Les actionnaires lui donnent de l’air

Il y a quelques jours, la première néo-banque – Bo – a annoncé devoir fermer ses portes. Ses homologues plus connues ont également du tailler dans les coûts. Revolut a proposé à ses salariés d’être payés en actions de la société, tandis que N26, Monzo et Starling Bank ont été obligés de recourir au chômage partiel.

Après avoir levé 300 millions de dollars en 2019, N26 vient d’obtenir un peu d’air de la part de ses actionnaires : la néo-banque allemande vient d’annoncer avoir pu étendre son précédent tour de table de 100 millions de dollars en plus – pour une valorisation équivalente (3,5 milliards de dollars). N26 peut donc souffler, et cet argent frais lui permettra sans aucun doute de passer l’année entière, même au ralenti.

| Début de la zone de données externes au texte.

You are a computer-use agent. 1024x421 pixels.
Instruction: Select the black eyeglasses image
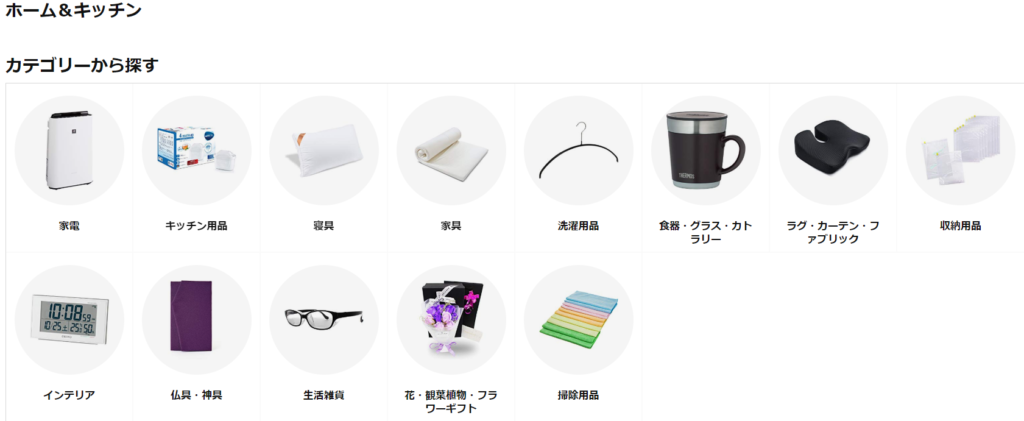tap(324, 319)
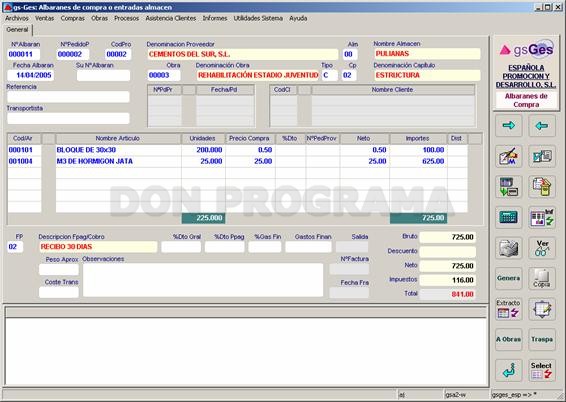This screenshot has height=402, width=566.
Task: Click the Traspa button
Action: pyautogui.click(x=542, y=339)
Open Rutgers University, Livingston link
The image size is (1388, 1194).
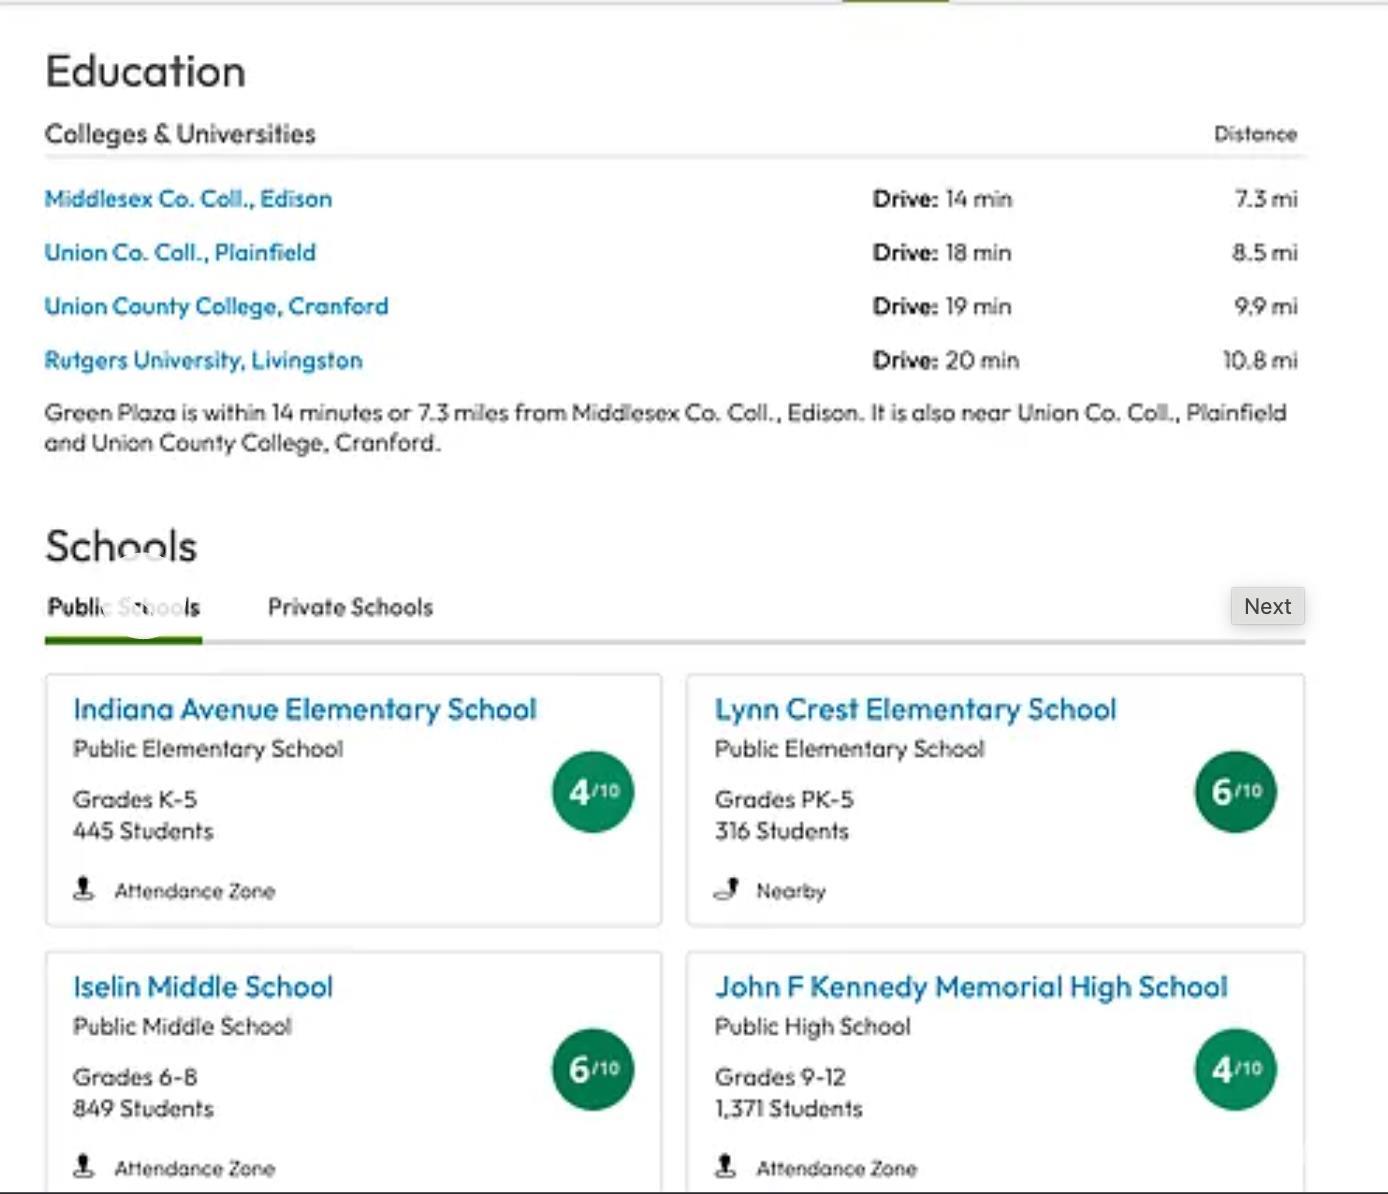tap(203, 361)
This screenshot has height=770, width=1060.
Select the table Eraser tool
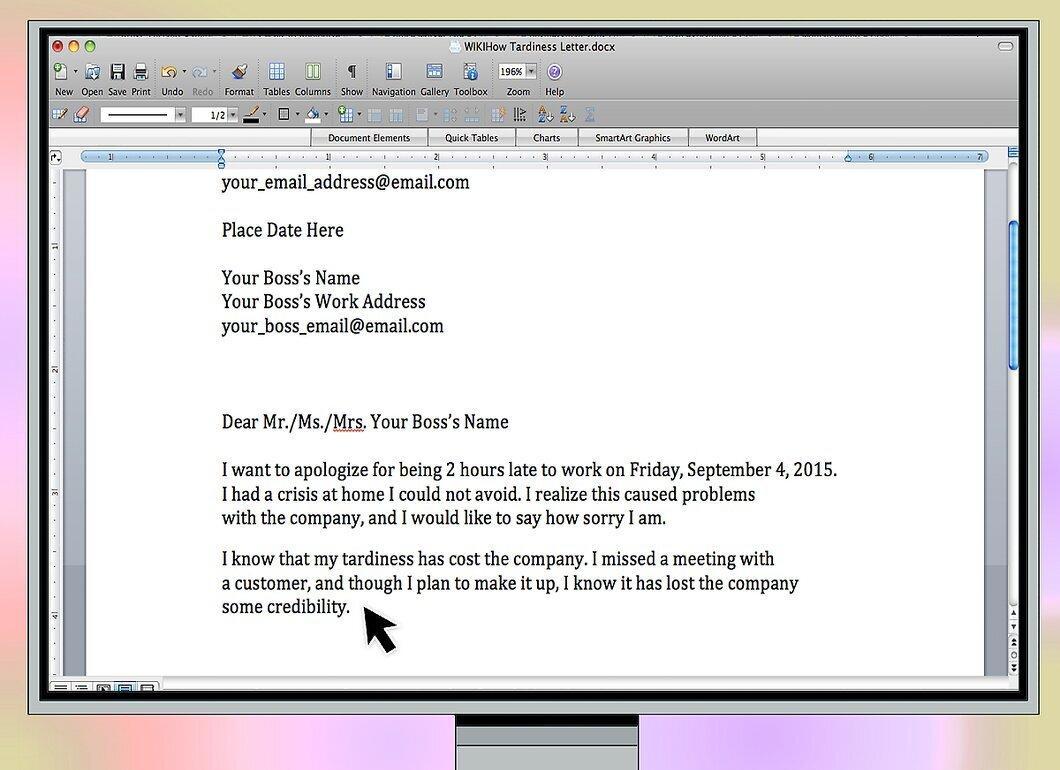coord(81,115)

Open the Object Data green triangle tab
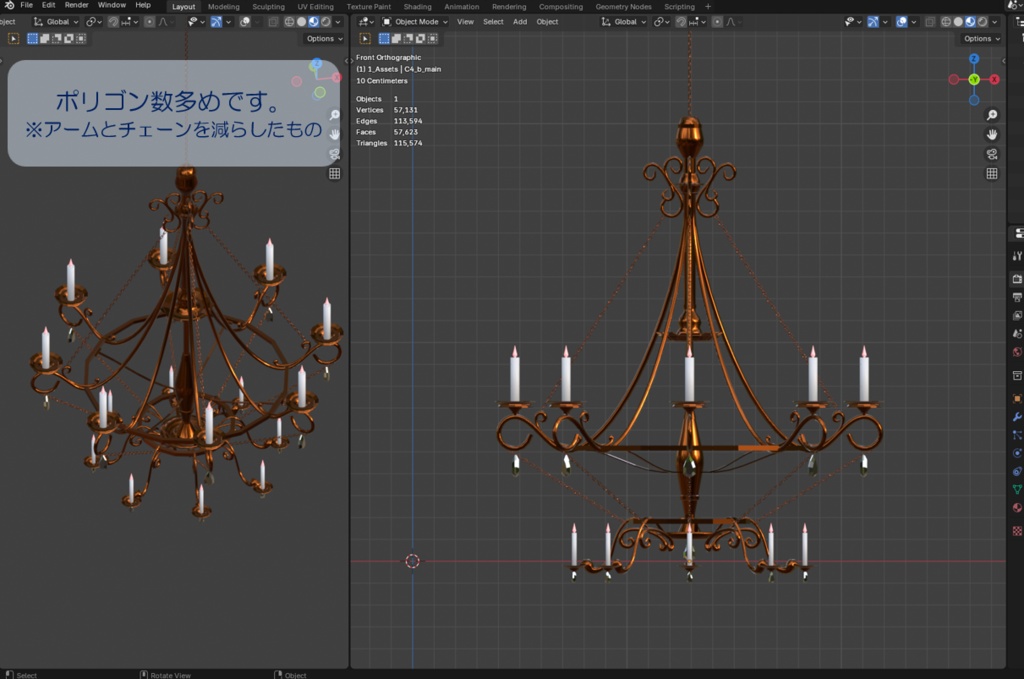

Le  responsable des marchés allemand, autrichien et suisse, Georg Hauer, a confié que la banque mobile avait pris un maximum de précautions pour dépenser chaque euro de manière intelligente, et ainsi durer le plus longtemps possible. Le General Manager France de N26, Jérémie Rosselli, expliquait à Presse-citron que la société avait « mis en pause l’achat de média en extérieur » pour se focaliser sur le digital.

5 millions de clients

La néo-banque N26 a réalisé un parcours sans faute jusqu’à présent. Avec plus d’un million de clients en France, et 5 millions en Europe, elle se positionne comme un acteur incontournable du paiement. James Fitzgerald, responsable de l’investissement dans N26 chez Valar Ventures se veut optimiste et n’a pas hésité à soutenir la jeune pousse dans cette période : « N26 n’est qu’au début de son histoire menant à la transformation de l’industrie bancaire dans le monde entier ».

Plutôt que de regarder le verre à moitié vide, N26 préfère rester optimiste et voir les points positifs de la crise. Le nombre d’ouvertures de compte n’est pas en chute libre, et le profil des nouveaux usagers a légèrement évolué. Désormais, l’application mobile voit une clientèle plus âgée s’intéresser à son service, « par curiosité ». Elle espère réussir à les fidéliser sur la durée avec un outil bancaire simple à utiliser.

Sans surprise, le paiement sans contact – que ce soit par carte ou via Apple Pay – explose partout en Europe. Ces deux solutions de paiement sans contact physique ont largement pénalisé l’utilisation des espèces depuis le début de la crise sanitaire.